> Dataset records:
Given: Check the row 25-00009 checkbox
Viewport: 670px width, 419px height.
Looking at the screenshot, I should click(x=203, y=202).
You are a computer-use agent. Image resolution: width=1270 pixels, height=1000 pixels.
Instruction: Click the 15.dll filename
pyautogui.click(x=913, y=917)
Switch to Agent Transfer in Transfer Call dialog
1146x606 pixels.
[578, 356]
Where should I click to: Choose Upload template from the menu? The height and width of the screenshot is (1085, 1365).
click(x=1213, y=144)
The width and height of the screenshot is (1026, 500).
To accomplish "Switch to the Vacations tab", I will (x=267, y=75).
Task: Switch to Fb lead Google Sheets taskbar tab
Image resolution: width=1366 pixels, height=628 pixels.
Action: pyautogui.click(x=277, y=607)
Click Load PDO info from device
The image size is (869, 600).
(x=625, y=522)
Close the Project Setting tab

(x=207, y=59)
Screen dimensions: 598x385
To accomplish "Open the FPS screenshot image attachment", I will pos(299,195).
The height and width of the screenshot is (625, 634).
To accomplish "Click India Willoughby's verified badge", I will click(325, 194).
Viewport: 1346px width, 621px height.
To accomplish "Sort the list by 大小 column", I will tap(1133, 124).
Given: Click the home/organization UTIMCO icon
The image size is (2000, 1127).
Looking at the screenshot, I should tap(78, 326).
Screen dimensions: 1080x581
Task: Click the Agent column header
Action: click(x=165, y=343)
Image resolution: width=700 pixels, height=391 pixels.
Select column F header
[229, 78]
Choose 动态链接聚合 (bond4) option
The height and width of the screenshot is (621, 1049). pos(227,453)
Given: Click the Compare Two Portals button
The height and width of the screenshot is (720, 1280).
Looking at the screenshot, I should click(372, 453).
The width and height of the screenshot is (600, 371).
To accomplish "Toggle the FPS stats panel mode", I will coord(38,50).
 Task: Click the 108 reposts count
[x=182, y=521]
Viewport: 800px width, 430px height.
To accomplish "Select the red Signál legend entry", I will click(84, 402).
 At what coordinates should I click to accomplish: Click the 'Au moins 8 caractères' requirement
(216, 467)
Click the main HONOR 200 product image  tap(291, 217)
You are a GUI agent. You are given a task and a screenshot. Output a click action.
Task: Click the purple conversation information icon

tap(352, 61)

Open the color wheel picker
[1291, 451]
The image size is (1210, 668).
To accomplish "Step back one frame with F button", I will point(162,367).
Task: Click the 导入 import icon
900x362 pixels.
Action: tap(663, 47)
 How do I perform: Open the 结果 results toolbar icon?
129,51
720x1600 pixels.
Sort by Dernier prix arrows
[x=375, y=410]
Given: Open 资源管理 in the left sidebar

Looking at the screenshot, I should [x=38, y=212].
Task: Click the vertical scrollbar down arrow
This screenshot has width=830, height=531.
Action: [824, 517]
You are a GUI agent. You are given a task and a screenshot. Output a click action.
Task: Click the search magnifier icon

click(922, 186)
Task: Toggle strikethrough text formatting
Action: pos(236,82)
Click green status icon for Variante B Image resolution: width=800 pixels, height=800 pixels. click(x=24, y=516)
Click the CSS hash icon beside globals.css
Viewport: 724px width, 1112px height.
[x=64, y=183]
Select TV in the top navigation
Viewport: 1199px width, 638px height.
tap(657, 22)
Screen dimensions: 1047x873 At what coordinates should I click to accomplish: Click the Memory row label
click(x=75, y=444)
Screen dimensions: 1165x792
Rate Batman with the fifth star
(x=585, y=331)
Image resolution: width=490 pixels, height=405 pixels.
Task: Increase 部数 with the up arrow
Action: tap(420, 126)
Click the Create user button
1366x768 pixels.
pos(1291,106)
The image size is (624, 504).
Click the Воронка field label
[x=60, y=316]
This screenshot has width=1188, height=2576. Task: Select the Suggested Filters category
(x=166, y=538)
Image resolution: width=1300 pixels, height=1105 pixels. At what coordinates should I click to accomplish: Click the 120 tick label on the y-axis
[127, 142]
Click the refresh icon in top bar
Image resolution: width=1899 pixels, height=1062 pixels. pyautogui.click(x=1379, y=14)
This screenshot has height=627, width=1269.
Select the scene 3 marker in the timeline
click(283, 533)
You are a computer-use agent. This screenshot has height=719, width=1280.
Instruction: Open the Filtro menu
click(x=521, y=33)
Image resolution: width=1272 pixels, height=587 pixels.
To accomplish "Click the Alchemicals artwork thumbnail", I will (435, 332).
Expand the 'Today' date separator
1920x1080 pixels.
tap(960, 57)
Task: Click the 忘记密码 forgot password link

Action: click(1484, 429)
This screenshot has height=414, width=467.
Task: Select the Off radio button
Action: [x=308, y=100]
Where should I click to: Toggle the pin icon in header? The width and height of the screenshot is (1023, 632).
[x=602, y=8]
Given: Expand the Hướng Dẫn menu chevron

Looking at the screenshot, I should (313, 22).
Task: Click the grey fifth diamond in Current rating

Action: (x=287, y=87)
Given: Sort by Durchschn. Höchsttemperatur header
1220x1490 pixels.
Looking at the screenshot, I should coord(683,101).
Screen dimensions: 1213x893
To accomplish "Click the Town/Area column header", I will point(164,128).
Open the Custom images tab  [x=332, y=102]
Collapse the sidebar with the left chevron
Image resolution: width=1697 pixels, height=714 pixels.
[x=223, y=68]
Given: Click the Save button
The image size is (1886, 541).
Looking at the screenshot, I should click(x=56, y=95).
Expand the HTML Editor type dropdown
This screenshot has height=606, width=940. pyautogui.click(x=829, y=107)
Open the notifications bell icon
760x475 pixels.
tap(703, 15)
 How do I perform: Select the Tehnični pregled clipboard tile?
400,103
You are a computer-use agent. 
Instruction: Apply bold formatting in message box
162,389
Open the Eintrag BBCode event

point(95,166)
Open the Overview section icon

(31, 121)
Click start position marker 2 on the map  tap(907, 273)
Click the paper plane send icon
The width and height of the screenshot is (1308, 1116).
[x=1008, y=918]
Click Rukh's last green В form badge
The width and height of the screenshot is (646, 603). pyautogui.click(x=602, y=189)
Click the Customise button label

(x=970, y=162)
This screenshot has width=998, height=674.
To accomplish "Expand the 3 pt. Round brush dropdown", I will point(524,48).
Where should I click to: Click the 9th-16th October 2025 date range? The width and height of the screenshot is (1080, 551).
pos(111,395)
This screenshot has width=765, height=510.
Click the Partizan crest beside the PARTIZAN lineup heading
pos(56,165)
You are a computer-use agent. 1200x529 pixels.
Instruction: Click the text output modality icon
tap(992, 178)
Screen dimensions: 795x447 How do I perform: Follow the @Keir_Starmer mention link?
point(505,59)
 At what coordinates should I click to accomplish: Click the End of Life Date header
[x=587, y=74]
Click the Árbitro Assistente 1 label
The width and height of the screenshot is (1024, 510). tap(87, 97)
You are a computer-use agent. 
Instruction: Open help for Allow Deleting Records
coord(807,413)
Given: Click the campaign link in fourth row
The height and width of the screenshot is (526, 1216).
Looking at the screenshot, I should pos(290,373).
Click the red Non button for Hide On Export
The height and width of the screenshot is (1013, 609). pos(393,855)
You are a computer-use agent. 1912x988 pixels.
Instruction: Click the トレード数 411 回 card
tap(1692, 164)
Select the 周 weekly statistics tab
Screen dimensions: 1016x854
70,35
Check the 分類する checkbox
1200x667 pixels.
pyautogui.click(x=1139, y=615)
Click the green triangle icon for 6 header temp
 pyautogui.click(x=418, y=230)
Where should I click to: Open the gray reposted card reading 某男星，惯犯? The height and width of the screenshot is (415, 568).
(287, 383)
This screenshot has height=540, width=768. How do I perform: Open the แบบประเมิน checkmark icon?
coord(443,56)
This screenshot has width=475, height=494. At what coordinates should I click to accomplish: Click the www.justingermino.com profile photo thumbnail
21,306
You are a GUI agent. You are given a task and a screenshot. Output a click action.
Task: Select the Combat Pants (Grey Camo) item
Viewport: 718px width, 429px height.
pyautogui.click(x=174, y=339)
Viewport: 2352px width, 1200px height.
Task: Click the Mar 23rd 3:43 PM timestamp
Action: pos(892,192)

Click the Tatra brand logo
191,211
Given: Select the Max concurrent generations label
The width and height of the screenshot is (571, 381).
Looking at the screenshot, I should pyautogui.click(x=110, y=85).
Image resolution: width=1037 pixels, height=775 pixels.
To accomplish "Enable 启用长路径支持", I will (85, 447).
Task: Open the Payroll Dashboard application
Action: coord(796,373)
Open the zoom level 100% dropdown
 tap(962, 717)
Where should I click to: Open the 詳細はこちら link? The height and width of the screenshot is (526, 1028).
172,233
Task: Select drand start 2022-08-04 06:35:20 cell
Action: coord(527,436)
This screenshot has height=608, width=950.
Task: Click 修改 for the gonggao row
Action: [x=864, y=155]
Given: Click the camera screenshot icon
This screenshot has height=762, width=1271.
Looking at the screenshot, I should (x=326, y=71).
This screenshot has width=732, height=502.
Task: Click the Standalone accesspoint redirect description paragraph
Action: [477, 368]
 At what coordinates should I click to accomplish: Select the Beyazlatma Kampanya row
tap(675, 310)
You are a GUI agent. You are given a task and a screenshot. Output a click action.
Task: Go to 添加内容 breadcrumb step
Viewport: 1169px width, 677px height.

> Task:
Tell how many lines in the entries contain the string "Switch". Give the number and nothing more.

> Completed task:
3